→ Material supplied:
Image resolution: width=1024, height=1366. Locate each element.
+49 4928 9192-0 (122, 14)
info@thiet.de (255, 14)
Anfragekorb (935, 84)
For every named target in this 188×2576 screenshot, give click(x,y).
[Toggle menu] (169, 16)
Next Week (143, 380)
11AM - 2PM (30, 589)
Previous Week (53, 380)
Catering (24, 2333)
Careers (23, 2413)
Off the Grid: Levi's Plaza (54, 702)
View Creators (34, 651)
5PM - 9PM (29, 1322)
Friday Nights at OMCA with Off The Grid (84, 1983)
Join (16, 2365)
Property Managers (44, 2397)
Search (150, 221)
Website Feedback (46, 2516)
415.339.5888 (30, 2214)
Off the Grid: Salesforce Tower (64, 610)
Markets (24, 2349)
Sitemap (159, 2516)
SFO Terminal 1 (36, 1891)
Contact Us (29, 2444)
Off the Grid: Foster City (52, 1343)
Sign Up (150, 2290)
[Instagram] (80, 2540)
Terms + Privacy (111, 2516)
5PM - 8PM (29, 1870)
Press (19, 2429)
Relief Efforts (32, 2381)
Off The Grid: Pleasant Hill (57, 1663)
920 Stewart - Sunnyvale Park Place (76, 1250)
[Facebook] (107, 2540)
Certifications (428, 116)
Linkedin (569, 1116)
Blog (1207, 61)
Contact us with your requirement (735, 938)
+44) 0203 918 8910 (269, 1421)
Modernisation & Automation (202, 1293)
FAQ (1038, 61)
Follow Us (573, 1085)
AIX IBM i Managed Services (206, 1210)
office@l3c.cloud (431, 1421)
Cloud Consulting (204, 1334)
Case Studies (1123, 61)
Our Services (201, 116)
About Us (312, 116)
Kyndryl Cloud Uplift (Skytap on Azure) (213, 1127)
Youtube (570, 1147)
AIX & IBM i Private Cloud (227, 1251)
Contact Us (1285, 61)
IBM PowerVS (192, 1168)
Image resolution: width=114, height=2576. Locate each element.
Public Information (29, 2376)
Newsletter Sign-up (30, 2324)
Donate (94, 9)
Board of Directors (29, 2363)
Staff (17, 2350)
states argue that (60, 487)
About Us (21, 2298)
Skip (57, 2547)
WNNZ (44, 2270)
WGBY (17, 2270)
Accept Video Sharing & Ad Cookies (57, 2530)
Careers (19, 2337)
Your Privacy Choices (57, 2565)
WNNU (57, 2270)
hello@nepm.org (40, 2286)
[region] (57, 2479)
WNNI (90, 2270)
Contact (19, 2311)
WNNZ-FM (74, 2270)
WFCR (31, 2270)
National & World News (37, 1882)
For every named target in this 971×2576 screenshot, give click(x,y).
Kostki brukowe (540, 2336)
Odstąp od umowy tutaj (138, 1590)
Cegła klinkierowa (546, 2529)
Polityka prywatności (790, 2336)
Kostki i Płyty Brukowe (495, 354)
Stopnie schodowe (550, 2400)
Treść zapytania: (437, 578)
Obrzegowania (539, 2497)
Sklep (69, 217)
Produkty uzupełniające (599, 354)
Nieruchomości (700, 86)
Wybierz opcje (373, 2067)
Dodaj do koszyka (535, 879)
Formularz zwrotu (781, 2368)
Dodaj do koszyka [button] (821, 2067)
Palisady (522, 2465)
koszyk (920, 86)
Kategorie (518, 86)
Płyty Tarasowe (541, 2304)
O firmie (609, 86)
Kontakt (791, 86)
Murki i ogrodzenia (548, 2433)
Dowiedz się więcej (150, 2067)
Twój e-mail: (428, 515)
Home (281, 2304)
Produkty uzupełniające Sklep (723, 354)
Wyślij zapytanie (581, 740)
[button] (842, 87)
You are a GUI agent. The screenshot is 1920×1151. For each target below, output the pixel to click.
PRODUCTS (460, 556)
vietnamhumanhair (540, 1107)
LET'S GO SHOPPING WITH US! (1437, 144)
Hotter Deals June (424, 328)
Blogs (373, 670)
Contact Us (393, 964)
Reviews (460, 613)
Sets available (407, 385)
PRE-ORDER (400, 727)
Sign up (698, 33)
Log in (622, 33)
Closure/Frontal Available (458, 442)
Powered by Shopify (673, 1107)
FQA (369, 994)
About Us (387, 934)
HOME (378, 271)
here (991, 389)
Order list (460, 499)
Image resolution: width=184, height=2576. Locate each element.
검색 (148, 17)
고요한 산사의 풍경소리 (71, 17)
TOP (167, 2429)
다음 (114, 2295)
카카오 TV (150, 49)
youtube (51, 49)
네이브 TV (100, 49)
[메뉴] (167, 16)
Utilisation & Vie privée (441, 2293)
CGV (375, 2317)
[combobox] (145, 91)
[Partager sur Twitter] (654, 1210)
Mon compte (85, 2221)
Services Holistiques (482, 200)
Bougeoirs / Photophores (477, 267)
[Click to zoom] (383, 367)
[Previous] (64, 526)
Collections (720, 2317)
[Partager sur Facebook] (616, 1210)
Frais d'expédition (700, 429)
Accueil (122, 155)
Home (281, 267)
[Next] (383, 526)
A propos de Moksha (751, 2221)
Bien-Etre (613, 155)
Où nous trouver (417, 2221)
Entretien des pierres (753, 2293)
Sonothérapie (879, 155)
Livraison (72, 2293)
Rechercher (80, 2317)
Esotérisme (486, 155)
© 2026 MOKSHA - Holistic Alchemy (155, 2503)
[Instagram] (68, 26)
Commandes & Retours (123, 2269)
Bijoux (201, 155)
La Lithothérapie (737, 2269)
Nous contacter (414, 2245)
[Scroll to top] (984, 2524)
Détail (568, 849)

→ Work required:
Using only the entries above, output the line with "Płyty Tarasowe (541, 2304)", the line with "vietnamhumanhair (540, 1107)", and all lines between them, exactly as they stand.

→ Output:
Płyty Tarasowe (541, 2304)
O firmie (609, 86)
Kontakt (791, 86)
Murki i ogrodzenia (548, 2433)
Dowiedz się więcej (150, 2067)
Twój e-mail: (428, 515)
Home (281, 2304)
Produkty uzupełniające Sklep (723, 354)
Wyślij zapytanie (581, 740)
[button] (842, 87)
You are a GUI agent. The screenshot is 1920×1151. For each target below, output the pixel to click.
PRODUCTS (460, 556)
vietnamhumanhair (540, 1107)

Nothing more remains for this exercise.